Ich hätte eher auf die Peta Fraktion getippt.


----------



## Blueser (19. März 2020)

Dazu ist es nicht genug publikumswirksam ...


----------



## Waller Michel (19. März 2020)

Bei Anglern ist es wie im normalen Leben auch!  Es gibt überall solche Leute! 
Das kann man leider nicht ändern! Ich finde das traurig! 

LG Michael


----------



## Hering 58 (19. März 2020)

Neider gibt es leider überall.Ist aber schon traurig.


----------



## ragbar (20. März 2020)

Arme Seelen, nichtsdestotrotz durchaus Prügel wert.


----------



## zanderhunter-nz (20. März 2020)

"Pauschal Angler" trifft es hier nicht sondern gezielt ,Angler bin ich selbst ,  es ist nicht das erste mal  das etwas vorfällt, nur leider trauen sich diese Weichwürste  an Sachgegenstände  heran und nicht an einem persönlich. Dazu gibt es zu sagen das dort nicht nur mein Boot liegt ,sondern auch andere,  komischerweise sind die intakt.


----------



## vonda1909 (20. März 2020)

Oder ist es etwas Persönliches.
Neid habe ich am Forellenhof erlebt als Jugendlicher da flogen dir schon mal mittem im Drill andere Schwimmer über die Schnur und  dann wurde nach dem Abriß Sorry gesagt.


----------



## Shura (20. März 2020)

Krass, würde bei sowas auch sofort eher an "Aktivisten" denken als an andere Angler. Tut mir jedenfalls leid!


----------



## Hecht100+ (20. März 2020)

zanderhunter-nz schrieb:


> Dazu gibt es zu sagen das dort nicht nur mein Boot liegt ,sondern auch andere, komischerweise sind die intakt.

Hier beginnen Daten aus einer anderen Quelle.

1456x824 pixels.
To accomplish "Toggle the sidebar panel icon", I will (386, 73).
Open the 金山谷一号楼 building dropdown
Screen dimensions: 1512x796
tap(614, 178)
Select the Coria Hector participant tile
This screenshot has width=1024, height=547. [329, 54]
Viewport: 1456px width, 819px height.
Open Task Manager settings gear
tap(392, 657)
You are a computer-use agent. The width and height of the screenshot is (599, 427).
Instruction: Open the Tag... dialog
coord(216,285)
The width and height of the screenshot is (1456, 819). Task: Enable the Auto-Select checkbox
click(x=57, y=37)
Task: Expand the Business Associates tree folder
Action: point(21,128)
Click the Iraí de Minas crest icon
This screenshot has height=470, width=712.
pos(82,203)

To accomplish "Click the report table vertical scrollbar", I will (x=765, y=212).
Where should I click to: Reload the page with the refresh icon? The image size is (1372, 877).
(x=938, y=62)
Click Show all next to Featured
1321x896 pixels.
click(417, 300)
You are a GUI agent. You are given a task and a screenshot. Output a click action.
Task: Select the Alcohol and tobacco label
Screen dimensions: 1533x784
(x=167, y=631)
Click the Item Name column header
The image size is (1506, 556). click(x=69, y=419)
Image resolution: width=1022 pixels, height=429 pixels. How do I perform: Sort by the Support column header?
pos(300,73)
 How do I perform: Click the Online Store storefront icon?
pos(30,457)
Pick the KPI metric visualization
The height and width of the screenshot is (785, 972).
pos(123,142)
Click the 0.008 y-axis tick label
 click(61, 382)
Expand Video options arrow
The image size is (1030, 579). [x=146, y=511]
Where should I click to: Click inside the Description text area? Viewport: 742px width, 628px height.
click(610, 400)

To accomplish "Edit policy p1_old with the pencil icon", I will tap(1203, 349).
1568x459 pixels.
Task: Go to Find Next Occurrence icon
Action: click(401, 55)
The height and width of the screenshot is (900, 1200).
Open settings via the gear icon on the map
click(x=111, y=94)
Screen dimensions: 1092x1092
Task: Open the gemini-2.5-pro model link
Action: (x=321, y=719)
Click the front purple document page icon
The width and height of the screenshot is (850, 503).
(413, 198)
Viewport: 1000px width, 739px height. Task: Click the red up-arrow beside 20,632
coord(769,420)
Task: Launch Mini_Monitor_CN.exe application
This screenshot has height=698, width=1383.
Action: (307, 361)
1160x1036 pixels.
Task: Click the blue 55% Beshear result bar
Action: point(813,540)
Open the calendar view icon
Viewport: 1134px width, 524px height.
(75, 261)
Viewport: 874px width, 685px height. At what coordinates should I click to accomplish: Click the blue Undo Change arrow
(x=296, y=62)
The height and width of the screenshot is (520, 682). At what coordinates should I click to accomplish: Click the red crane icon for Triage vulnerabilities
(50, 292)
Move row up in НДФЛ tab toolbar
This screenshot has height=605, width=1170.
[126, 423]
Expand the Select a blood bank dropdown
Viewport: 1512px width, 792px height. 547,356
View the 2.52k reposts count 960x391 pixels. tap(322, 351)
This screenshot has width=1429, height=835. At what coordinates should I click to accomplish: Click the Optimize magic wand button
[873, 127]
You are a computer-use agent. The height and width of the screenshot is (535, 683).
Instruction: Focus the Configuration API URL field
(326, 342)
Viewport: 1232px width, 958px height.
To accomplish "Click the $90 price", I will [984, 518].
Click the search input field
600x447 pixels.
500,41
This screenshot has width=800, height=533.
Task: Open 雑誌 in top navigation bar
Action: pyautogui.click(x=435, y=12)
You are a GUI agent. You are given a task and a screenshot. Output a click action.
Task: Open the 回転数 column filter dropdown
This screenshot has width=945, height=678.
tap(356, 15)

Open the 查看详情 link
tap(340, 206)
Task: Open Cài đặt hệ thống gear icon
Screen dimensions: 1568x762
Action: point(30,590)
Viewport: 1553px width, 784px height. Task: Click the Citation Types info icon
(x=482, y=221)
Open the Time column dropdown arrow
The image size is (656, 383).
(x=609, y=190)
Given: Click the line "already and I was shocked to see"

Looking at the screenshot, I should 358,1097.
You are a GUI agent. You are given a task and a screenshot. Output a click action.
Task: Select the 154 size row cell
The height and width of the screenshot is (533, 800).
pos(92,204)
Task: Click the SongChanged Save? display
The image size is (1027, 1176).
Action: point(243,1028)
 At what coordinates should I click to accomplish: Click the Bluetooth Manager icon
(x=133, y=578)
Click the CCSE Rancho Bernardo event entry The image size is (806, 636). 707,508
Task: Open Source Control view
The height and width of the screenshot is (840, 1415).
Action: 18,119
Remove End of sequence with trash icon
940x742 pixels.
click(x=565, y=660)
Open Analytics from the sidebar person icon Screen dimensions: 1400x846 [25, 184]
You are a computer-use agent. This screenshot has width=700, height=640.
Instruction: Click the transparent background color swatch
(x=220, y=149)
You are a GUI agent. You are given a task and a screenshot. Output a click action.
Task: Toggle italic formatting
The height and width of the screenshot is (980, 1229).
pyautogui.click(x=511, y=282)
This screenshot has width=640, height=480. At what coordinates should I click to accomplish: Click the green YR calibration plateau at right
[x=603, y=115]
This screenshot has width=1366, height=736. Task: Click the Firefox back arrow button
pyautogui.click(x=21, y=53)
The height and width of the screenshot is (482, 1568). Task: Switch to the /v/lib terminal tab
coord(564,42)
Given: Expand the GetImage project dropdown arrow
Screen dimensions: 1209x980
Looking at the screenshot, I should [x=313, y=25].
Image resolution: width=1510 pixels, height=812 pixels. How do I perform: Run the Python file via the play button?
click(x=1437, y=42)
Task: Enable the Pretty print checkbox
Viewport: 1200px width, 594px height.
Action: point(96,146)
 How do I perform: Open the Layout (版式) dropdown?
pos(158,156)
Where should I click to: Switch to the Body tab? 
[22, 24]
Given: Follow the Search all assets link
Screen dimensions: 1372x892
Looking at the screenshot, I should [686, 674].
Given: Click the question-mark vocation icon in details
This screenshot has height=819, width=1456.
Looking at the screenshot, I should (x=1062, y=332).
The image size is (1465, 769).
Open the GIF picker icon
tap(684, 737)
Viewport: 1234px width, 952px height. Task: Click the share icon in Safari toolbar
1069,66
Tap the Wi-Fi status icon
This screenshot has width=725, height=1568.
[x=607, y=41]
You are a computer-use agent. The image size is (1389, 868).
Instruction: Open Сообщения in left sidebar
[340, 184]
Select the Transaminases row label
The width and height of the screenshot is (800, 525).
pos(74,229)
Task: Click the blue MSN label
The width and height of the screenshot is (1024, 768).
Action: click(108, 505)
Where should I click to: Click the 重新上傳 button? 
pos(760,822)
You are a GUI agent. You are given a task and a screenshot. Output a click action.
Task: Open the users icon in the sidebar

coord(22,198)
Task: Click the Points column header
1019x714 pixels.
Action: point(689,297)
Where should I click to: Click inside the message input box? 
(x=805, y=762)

Das würde in meinen Augen mehr auf etwas persönliches hinweisen, wenn die anderen Boote unberührt waren. Aktivisten hätten nicht bei einem Halt gemacht.


----------



## bic zip (20. März 2020)

Hecht100+ schrieb:


> Das würde in meinen Augen mehr auf etwas persönliches hinweisen, wenn die anderen Boote unberührt waren. Aktivisten hätten nicht bei einem Halt gemacht.


 Oder sind gestört worden und abgehauen bevor sie die anderen Boote zerstören konnten.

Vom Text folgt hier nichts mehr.